#### [Problem requirements]
Nothing but the lines from the one containing "ようこそジャパリパーク (31, 1091)" through the one containing "2019冬アニメ (27, 34)", both included, should be given again, each exactly as written below.

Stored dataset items
==*==

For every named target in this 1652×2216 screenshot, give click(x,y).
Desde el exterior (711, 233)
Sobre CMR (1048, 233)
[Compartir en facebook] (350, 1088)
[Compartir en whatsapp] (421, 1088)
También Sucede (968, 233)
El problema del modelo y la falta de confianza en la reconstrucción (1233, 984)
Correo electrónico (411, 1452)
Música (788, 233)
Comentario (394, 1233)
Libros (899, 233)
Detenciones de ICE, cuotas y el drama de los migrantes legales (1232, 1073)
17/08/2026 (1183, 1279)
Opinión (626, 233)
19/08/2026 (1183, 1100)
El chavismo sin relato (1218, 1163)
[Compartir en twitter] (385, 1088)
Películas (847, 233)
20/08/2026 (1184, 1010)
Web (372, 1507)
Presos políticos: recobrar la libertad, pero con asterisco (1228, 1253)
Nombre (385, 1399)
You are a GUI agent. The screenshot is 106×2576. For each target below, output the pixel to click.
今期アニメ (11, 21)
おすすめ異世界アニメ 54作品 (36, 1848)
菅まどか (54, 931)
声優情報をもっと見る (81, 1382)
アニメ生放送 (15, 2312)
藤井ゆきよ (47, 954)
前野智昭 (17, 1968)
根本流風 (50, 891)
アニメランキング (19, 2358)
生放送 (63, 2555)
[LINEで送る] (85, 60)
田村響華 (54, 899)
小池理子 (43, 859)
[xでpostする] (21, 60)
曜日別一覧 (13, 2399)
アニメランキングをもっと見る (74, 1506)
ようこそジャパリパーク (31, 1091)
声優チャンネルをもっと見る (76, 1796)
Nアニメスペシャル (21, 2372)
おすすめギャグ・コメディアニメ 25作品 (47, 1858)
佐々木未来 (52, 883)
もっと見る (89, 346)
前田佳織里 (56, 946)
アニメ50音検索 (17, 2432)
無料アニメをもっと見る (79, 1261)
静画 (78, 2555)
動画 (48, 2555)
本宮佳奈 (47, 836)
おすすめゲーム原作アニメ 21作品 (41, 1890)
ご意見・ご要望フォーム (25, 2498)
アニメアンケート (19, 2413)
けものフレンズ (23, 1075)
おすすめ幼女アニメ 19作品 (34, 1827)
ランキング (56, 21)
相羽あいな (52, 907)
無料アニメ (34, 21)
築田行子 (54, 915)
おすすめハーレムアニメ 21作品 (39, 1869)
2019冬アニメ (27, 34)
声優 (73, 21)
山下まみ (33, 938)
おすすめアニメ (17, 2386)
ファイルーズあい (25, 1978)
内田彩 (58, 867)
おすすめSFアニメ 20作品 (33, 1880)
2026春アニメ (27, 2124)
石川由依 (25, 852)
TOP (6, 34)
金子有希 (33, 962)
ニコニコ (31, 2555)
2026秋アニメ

==*==

#### [Answer to this problem]
ようこそジャパリパーク (31, 1091)
声優チャンネルをもっと見る (76, 1796)
Nアニメスペシャル (21, 2372)
おすすめギャグ・コメディアニメ 25作品 (47, 1858)
佐々木未来 (52, 883)
もっと見る (89, 346)
前田佳織里 (56, 946)
アニメ50音検索 (17, 2432)
無料アニメをもっと見る (79, 1261)
静画 (78, 2555)
動画 (48, 2555)
本宮佳奈 (47, 836)
おすすめゲーム原作アニメ 21作品 (41, 1890)
ご意見・ご要望フォーム (25, 2498)
アニメアンケート (19, 2413)
けものフレンズ (23, 1075)
おすすめ幼女アニメ 19作品 (34, 1827)
ランキング (56, 21)
相羽あいな (52, 907)
無料アニメ (34, 21)
築田行子 (54, 915)
おすすめハーレムアニメ 21作品 (39, 1869)
2019冬アニメ (27, 34)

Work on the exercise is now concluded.